Avenue Zéro – La traite de personnes « dans ma cour »?
Collaboration spéciale de Tanya Koivusalo.
Le sinistre commerce de la traite de personnes passe souvent inaperçu au Canada et cela, même s’il se déroule dans bien des cas sous nos yeux. Dans son documentaire Avenue Zéro, la réalisatrice Hélène Choquette ose aller au-delà des apparences pour examiner le sujet au grand jour. Je lui ai posé quelques questions sur la façon dont elle a vécu ce tournage.
Tanya Koivusalo : Songiez-vous au départ à tourner un film sur la traite de personnes? Comment le film est-il né?
Hélène Choquette : Une sociologue m’a parlé de la traite de personnes au Canada en 2005, au moment où je tournais Bonnes à tout faire, un documentaire portant sur les aides familiales étrangères à l’emploi de familles canadiennes. Elle m’a notamment parlé de la situation des femmes autochtones amenées dans les grandes villes canadiennes pour être exploitées à des fins sexuelles. Ça m’a donné froid dans le dos. Elle a conclu notre rencontre en lançant que ça devrait être ça le sujet de mon prochain film. À l’époque, je n’étais pas prête à me lancer dans un tel projet; comment traiter d’un sujet invisible dans une œuvre reposant principalement sur l’image et des victimes réelles? J’ai donc laissé mûrir l’idée, tout en restant à l’affût de ce qui s’écrivait sur le sujet. Il m’a fallu deux ans de réflexion avant de coucher une proposition de film sur papier.
Y a-t-il des histoires qui vous ont touchée mais que vous n’avez pu intégrer au film?
Il y en a plusieurs! Mais celle qui suit m’habite encore aujourd’hui. C’est l’histoire d’une femme, originaire des pays de l’Est, réfugiée dans un centre venant en aide aux travailleurs migrants. Des agents de la GRC l’y ont emmenée sans donner plus d’informations sur sa situation. Les intervenants du refuge comprennent rapidement qu’elle est gardée à distance de ses exploiteurs. La jeune et ravissante femme blonde détonne au milieu d’une majorité de travailleurs agricoles mexicains. Aucun intervenant ne sait ce qu’elle a vécu, personne ne parle sa langue. Résultat : nul n’est en mesure de lui apporter l’aide nécessaire. Anonyme, la victime s’évapore quelques jours plus tard. On peut comprendre le sentiment de frustration que ressentent des intervenants confrontés à de telles situations. Les organismes qui viennent en aide aux victimes de la traite de personnes réclament des centres qui leur soient dédiés. J’aurais voulu aborder le cas de ces filles des pays de l’Est, mais leurs trafiquants sont particulièrement dangereux et les gens rencontrés lors de mes recherches craignaient pour leur sécurité et la mienne.
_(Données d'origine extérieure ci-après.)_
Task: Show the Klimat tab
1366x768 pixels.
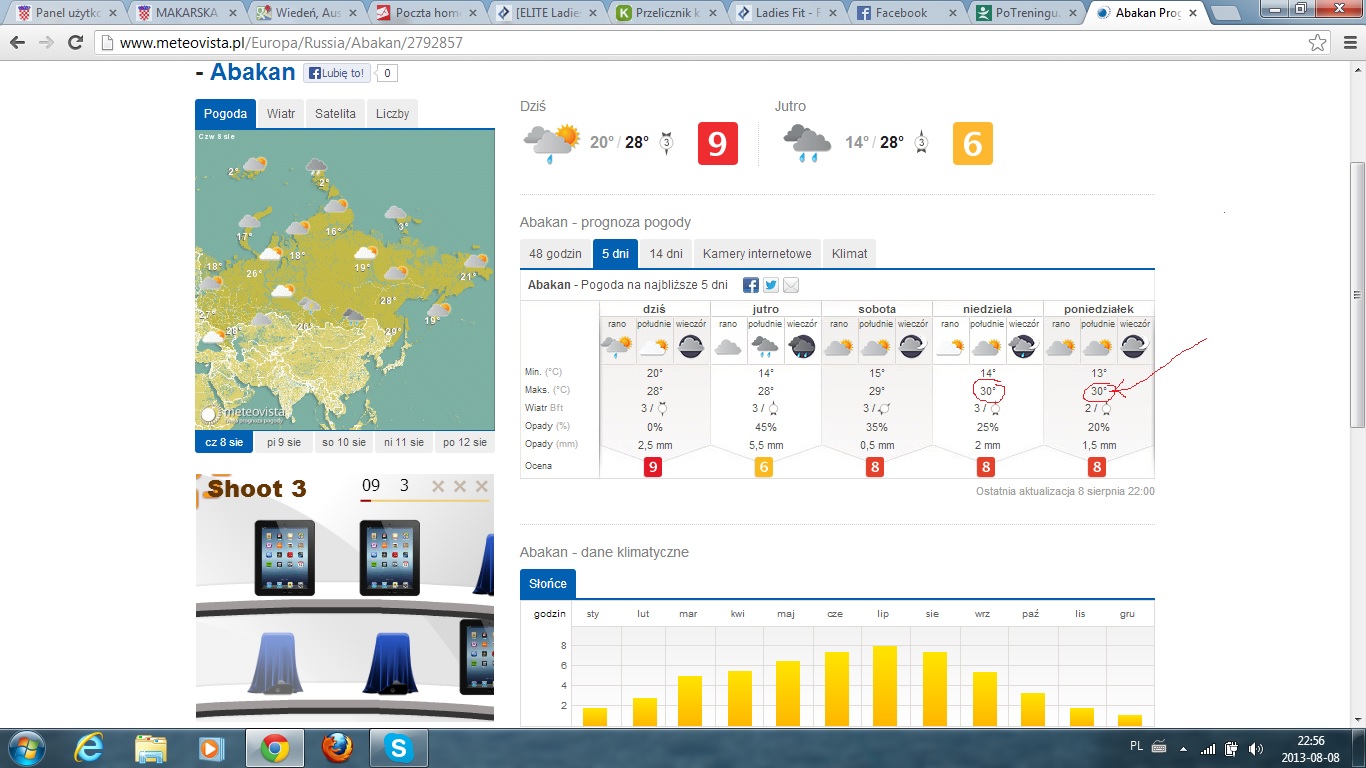Action: [849, 254]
Comment l’auditoire a-t-il réagi au film?
Lors des représentations auxquelles j’ai assisté, quelques personnes ont trouvé certains témoignages insoutenables, d’autres ont été choquées de reconnaître une rue ou une station de métro située à deux pas de chez eux. Aujourd’hui, beaucoup de gens concernés ou confrontés à cette réalité visionnent le film. S’ensuivent échanges, débats et réflexions. En dépeignant à la fois la réalité des victimes, des organismes leur venant en aide et celle des forces policières chargées d’arrêter les trafiquants, le film facilite le dialogue entre ces différents acteurs du milieu.
Avenue Zéro sera présenté le jeudi 3 février à 19 h 30 à la Médiathèque ONF (150, rue John à Toronto) et est également offert sur DVD.
Hélène Choquette et l’un des participants du film, Francisco Rico Martinez, ancien directeur du Conseil canadien pour les réfugiés, répondront aux questions du public après la projection.